- **WHAT YOU HAVE TO DO**: Every line of the data that contains the string "Листопад" must be copied.

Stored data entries

------------------------------------------------------------

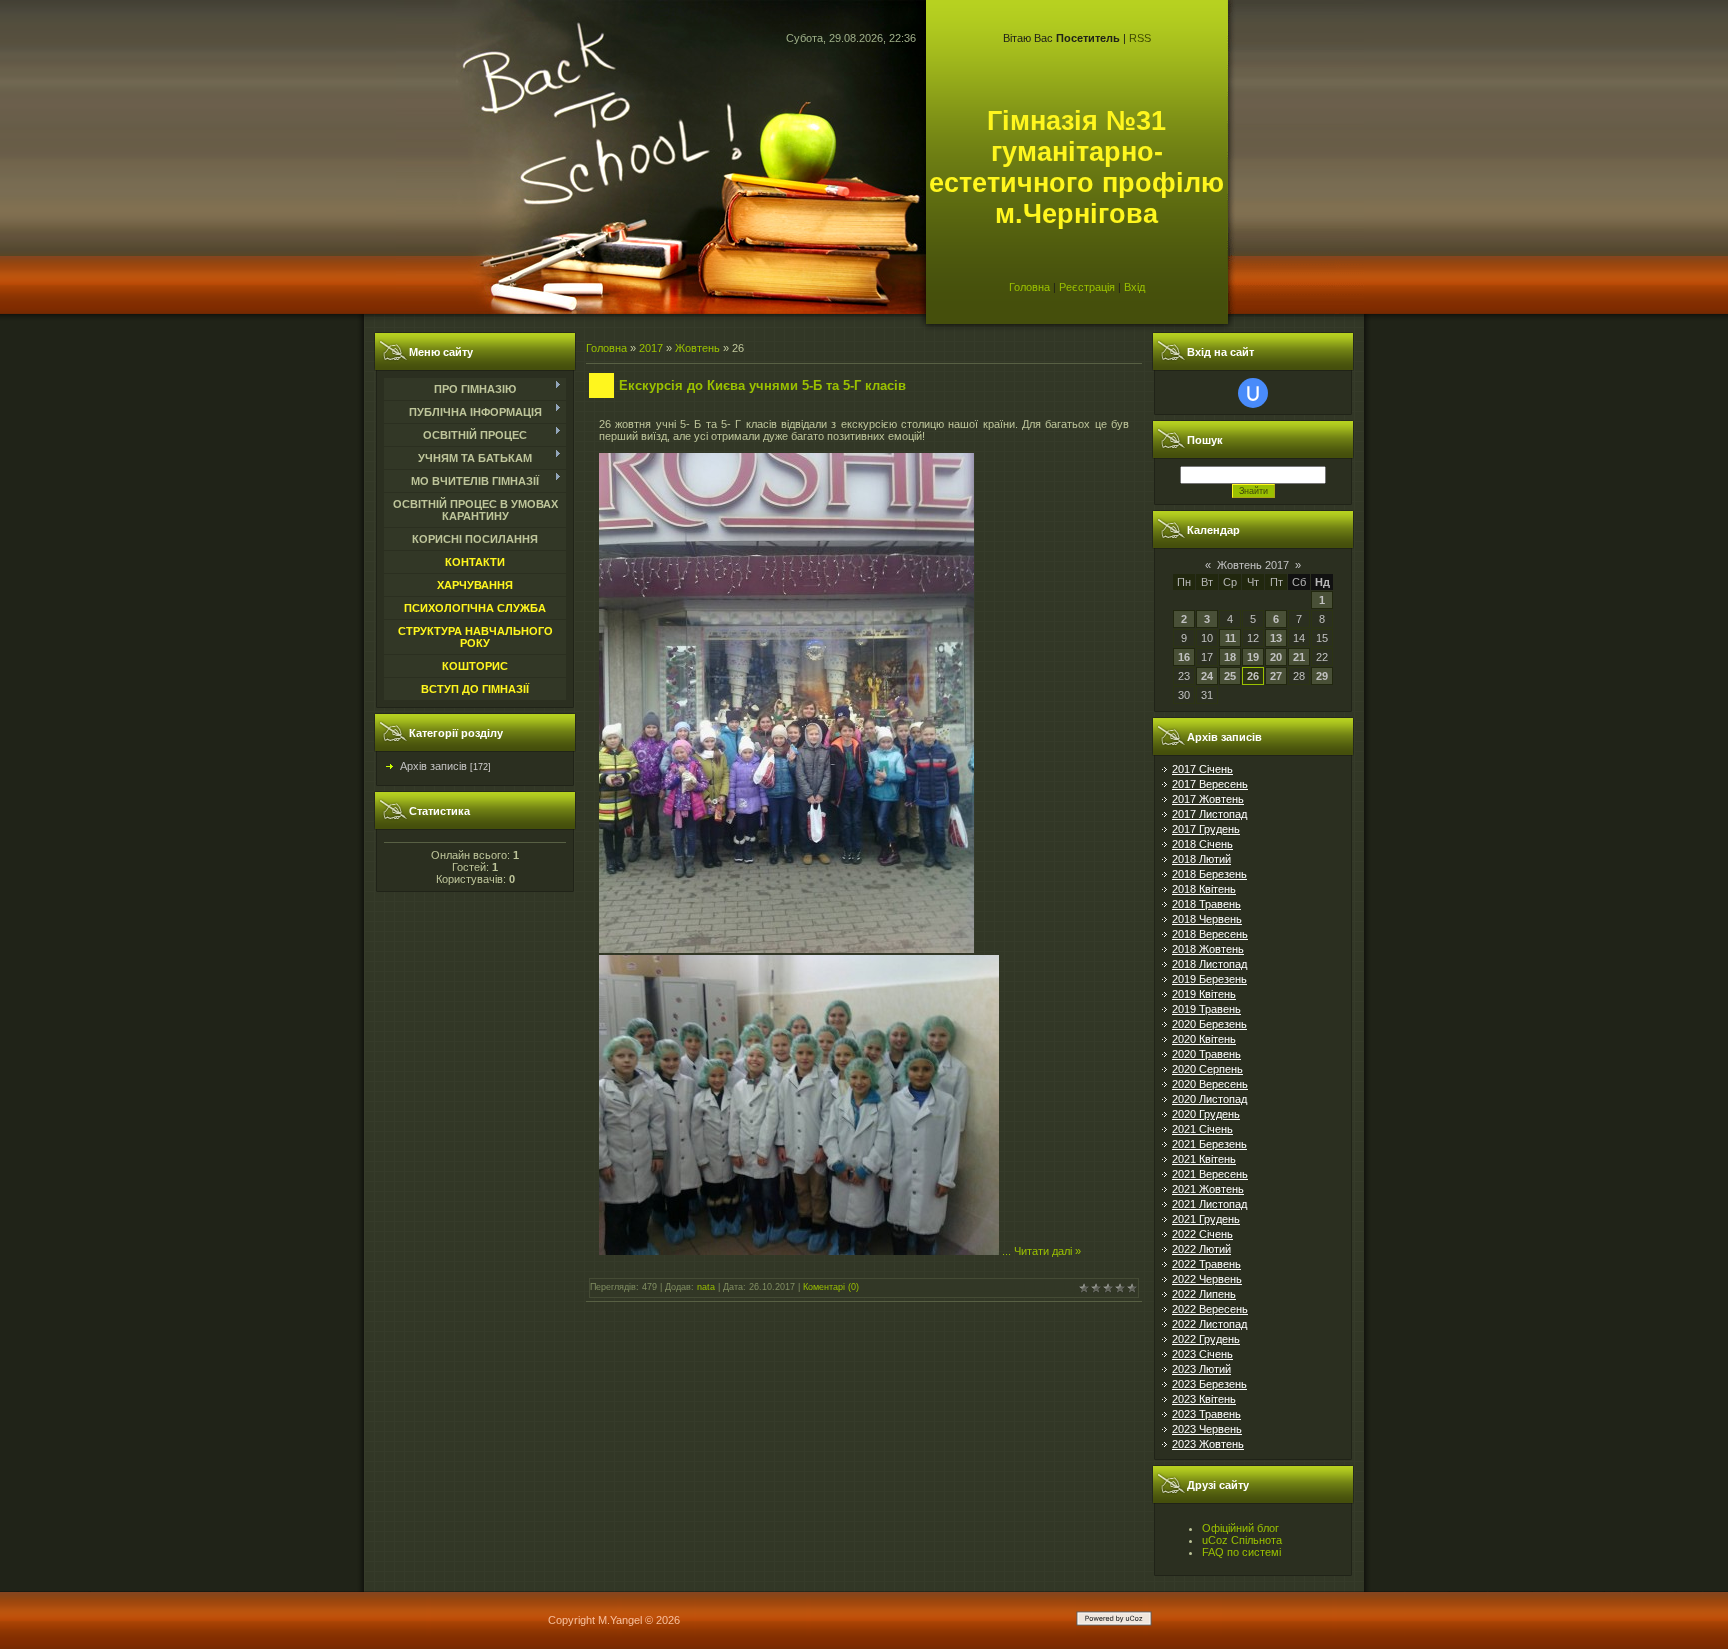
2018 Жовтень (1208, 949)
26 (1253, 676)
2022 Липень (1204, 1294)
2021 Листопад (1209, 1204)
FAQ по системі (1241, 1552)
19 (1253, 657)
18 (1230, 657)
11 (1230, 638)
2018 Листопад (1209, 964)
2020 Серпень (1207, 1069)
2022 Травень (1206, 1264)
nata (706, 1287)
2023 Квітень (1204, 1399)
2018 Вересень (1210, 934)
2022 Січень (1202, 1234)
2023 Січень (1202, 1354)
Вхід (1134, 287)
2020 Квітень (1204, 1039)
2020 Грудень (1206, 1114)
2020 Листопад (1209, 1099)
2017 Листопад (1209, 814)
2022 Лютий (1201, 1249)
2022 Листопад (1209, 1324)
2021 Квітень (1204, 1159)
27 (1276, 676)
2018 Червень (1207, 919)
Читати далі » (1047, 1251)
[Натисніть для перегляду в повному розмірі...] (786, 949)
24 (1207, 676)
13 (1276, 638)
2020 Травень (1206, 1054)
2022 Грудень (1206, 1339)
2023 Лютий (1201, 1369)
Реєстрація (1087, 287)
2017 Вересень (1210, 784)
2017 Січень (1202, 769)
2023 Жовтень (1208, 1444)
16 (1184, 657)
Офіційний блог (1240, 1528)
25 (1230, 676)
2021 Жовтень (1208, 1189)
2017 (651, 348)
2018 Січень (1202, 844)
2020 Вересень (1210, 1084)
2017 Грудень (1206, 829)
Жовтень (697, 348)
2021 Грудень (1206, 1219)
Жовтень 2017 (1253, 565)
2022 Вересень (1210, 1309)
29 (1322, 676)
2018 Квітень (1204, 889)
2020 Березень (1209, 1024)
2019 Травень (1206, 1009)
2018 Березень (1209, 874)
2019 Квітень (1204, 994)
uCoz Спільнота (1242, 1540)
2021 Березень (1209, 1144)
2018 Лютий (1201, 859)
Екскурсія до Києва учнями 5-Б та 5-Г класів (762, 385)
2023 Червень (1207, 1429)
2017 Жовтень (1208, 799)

------------------------------------------------------------

- **ANSWER SECTION**:
2021 Листопад (1209, 1204)
2018 Листопад (1209, 964)
2020 Листопад (1209, 1099)
2017 Листопад (1209, 814)
2022 Листопад (1209, 1324)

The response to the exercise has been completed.